The Court of Appeals found a triable issue of fact existed concerning whether the continuous treatment doctrine tolled the statute of limitations in a medical malpractice action despite a gap in treatment of thirty months

On February 15, 2018, in Lohnas v. Luzi, M.D., the Court of Appeals affirmed an appellate division holding that plaintiff had raised issues of fact as to whether plaintiff and defendant reasonably intended plaintiff’s uninterrupted reliance upon defendant’s observation, directions, concern, and responsibility for overseeing plaintiff’s progress. The Court noted that the accrual date for the purposes of the statute of limitation was the end date of treatment when the course of treatment which includes the wrongful acts or omissions has run continuously and is related to the same original condition or complaint.

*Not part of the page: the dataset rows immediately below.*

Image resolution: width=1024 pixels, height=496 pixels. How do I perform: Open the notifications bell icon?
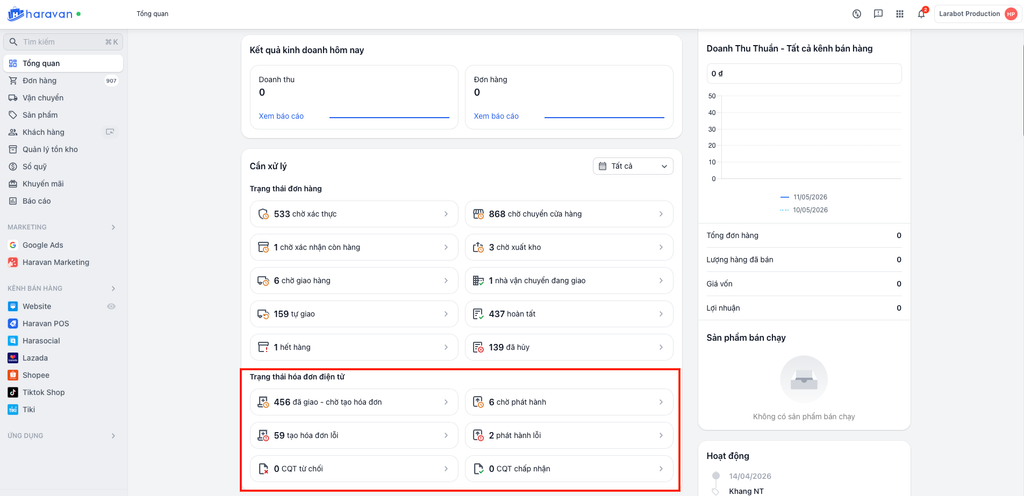click(x=921, y=14)
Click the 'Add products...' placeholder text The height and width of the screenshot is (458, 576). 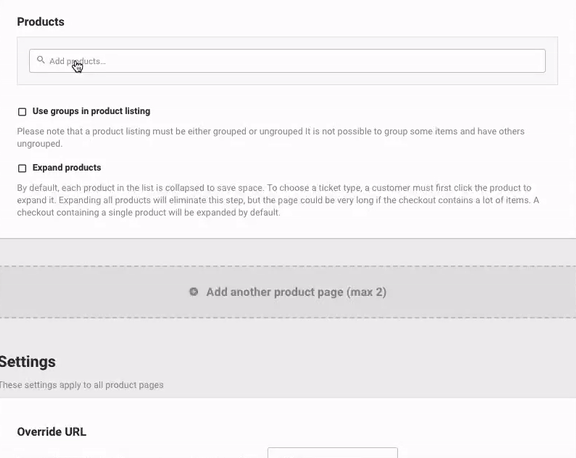coord(77,61)
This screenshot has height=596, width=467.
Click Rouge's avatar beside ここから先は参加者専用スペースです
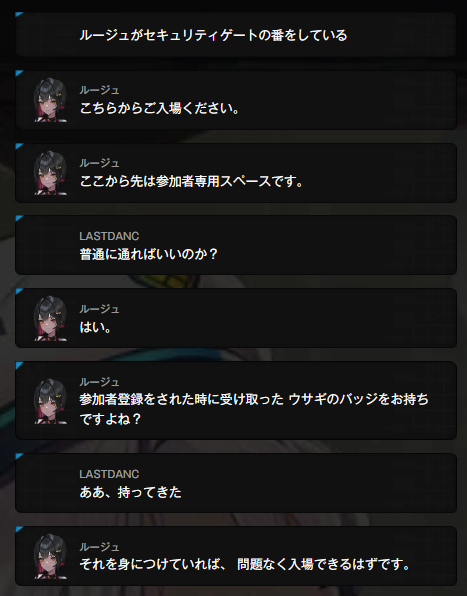(51, 173)
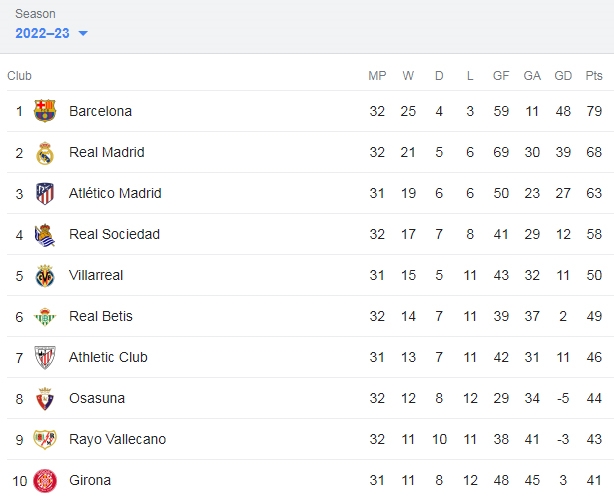The height and width of the screenshot is (500, 614).
Task: Click the Real Betis green crest
Action: click(45, 317)
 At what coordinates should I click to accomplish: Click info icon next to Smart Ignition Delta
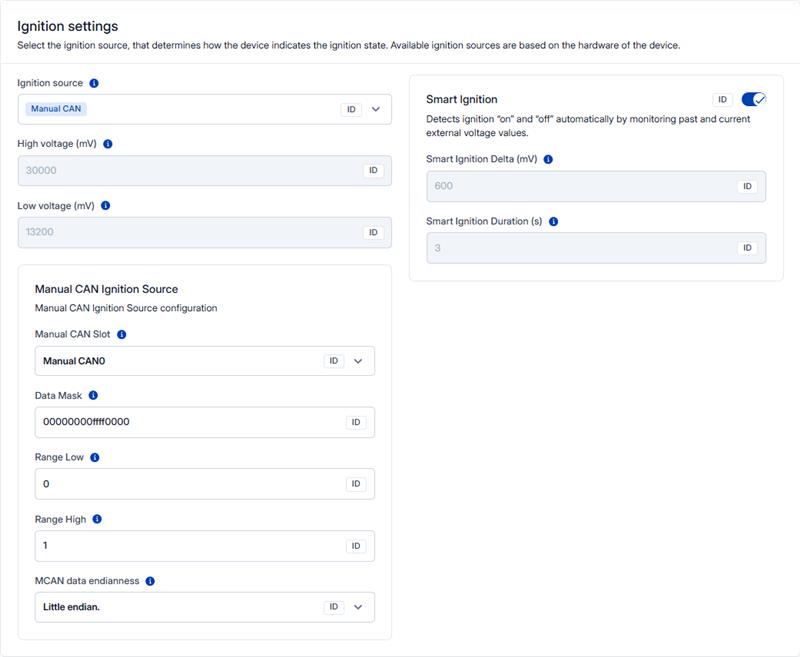pyautogui.click(x=548, y=159)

The Court specifically rejected that a gap in treatment longer than the statute of limitation period itself is dispositive per se on whether the statute of limitation has run. Rather, the controlling issue is whether there is “ongoing treatment of a medical condition.” The Court of Appeals found it unpersuasive that plaintiff was instructed by the physician to return on an “as needed” basis. As aptly pointed out by the dissent, but not shared by the majority opinion, the majority decision now risks expanding the statute of limitations indefinitely, so long as plaintiff can establish that he/she suffers from the same condition or injury and believed he/she had no other option than to continue to see the same physician. The decision opens the door to a further extension of the statute of limitations by way of unilateral manipulation by a plaintiff. Ultimately, in a point abound with sarcasm, the dissent notes that the majority decision leaves open the option that at the conclusion of treatment, the physician could inform the patient in writing to never return thus commencing the statute of limitations period.